Material for the task |
# # #

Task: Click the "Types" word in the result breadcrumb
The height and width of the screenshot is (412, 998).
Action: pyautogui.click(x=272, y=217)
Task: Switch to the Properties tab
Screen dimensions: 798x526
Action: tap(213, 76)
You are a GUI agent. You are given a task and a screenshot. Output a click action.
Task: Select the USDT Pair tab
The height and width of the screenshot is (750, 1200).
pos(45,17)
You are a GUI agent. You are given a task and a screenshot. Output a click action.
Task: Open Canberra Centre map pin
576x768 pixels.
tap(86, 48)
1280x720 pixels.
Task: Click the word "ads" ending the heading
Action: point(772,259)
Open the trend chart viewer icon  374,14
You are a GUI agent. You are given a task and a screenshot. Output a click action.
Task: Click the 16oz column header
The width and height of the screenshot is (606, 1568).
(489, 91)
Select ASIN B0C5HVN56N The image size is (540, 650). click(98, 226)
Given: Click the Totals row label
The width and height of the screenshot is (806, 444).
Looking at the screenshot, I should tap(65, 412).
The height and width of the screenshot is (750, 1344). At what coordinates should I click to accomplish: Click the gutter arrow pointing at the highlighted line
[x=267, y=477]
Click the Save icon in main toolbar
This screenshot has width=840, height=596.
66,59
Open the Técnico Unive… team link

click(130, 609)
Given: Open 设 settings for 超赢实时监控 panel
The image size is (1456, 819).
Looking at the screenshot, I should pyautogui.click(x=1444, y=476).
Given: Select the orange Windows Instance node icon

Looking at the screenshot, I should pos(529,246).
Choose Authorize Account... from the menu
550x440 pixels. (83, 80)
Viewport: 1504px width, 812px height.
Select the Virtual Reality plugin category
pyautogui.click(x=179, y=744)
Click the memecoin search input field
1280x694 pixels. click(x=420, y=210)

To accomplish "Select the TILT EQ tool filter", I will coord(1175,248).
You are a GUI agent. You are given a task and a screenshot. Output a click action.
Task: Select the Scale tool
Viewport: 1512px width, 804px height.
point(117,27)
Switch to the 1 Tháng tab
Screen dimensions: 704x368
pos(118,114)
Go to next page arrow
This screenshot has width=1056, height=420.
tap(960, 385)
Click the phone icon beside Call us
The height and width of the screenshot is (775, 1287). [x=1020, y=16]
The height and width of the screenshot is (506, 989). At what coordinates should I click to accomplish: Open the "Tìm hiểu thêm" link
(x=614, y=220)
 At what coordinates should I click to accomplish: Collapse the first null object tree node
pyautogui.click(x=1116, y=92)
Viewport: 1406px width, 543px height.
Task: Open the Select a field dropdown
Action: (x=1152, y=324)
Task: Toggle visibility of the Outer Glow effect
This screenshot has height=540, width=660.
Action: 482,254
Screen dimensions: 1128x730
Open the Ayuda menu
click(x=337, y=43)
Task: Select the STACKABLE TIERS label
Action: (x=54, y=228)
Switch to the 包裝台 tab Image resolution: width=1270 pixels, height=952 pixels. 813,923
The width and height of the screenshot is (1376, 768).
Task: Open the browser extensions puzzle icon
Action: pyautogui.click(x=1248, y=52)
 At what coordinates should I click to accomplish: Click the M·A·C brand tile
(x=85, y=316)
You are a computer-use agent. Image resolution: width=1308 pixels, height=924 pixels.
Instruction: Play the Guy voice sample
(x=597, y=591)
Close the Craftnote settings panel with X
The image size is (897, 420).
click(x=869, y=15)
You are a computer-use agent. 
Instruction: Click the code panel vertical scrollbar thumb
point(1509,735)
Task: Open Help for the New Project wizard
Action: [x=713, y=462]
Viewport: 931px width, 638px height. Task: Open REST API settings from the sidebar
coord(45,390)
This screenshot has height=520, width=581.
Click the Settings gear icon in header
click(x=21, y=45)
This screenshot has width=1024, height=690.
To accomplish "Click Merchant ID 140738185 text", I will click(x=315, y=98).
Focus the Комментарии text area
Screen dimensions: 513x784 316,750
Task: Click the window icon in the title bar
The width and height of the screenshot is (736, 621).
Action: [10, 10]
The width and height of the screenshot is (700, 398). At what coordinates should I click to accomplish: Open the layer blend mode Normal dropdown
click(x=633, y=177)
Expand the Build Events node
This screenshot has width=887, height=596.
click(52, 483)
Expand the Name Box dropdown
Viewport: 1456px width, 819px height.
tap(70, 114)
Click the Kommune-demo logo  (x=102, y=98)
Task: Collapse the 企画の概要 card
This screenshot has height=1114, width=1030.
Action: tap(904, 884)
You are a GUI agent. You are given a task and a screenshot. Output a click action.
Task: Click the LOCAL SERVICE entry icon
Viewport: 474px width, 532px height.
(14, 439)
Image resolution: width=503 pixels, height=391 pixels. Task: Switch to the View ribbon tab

# # #

Activity | Using the records above, set down exactly the lines from the one with "The height and width of the screenshot is (750, 1200)." through the one with "Open the trend", inclusive, and nothing more.

Solution to this task |
The height and width of the screenshot is (750, 1200).
pos(45,17)
You are a GUI agent. You are given a task and a screenshot. Output a click action.
Task: Open Canberra Centre map pin
576x768 pixels.
tap(86, 48)
1280x720 pixels.
Task: Click the word "ads" ending the heading
Action: point(772,259)
Open the trend chart viewer icon  374,14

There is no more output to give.